Buzz-wise, a big mistake.
The one advertiser that dared to tease, having some fun with
the indecency muck, pretty much succeeded in monopolizing the
Monday-after buzz that's so much a part of how Super Bowl ads are
measured.
GoDaddy hogged most of it.
Amid a very tame lot of Super Bowl commercials, a
GoDaddy spot that aired in the early part of the game easily stood
out for its wit and daring. GoDaddy was further helped by Fox, which
in a rare moral lather actually yanked a second GoDaddy ad that was
slated to run later in the game. That won GoDaddy even more
Monday-after buzz.
The spot that did make it on the air was pretty
simple. It featured a buxom woman in a skimpy tank top testifying
before a congressional committee investigating the indecency furor.
As she was testifying, the woman’s camisole strap snapped, and she
nearly flashed the Super Bowl audience a la Janet Jackson.
Fox, which had already nixed a Budweiser spot dealing
with last year’s halftime fiasco, evidently thought better of
running the second, similar spot later in the game. But by that time
viewers were already abuzz about the ad on the internet, and it
became to the hot talk in various postgame ad surveys.
Cincinnati-based marketing firm Intelliseek found a big
reaction among the 40 blogs, or web logs, that it monitored during
the game. Though not everyone liked the ad, most mentioned it.
According to digital video recording data from TiVo,
GoDaddy had the No. 3 most-played-back ad of the game. It trailed
Emerald Nuts’ unicorn spot and Anheuser-Busch’s designated
driver spot.
GoDaddy dominated postgame ad stories in The New York
Times, New York Post and Chicago Sun-Times yesterday and today.

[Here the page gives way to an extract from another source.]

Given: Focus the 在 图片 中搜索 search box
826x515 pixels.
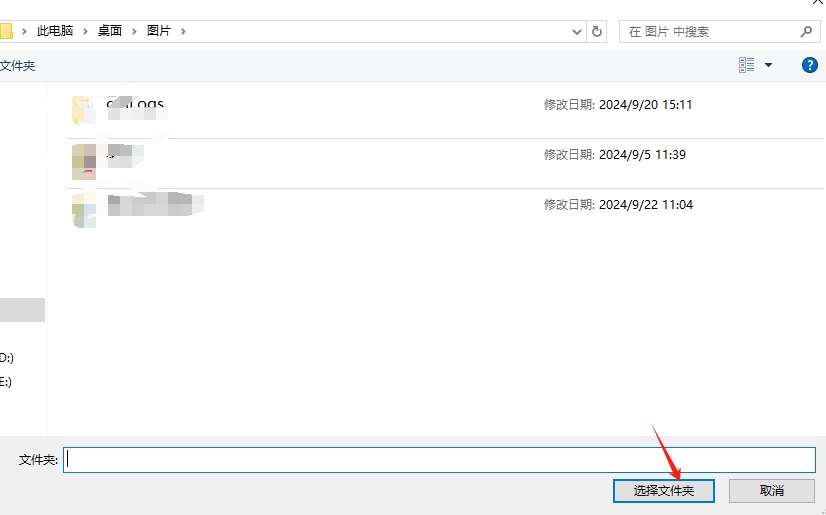Looking at the screenshot, I should coord(710,31).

After GoDaddy, there were a lot of companies splitting
the leftover buzz.
According to USA Today, Budweiser’s sky diving ad was
the most popular. Intelliseek measured Bud’s soldier appreciation ad
the best, according to blog writers.
America Online voters also tabbed the soldier ad the best,
as did Adbowl.com. Taking second place in both polls were AmeriQuest’s
two spots, which urged viewers to wait to pass judgment until you
know the whole story. One featured a man on a cell phone who was
mistaken for a robber and the other showed a white cat knocking over
a pan of spaghetti sauce. The man cooking dinner picks up the
sauce-covered cat in one hand while holding a knife he was using to
chop vegetables in the other, which is how his horrified wife finds
him as she walks in the door.
Northwestern University’s Kellogg School of
Management also rated the ads, tabbing spots by Emerald Nuts,
MasterCard, Pepsi, Tabasco and Toyota Prius as the best at breaking
through the clutter and being persuasive.
Another ad generating lots of buzz was Diet Pepsi’s
eye-catcher spot. It featured an attractive man drinking a Diet
Pepsi, drawing gawking stares from lady passersby such as Cindy
Crawford and, somewhat daringly, “Queer Eye for the Straight Guy”
star Carson Kressley in an openly gay ogle.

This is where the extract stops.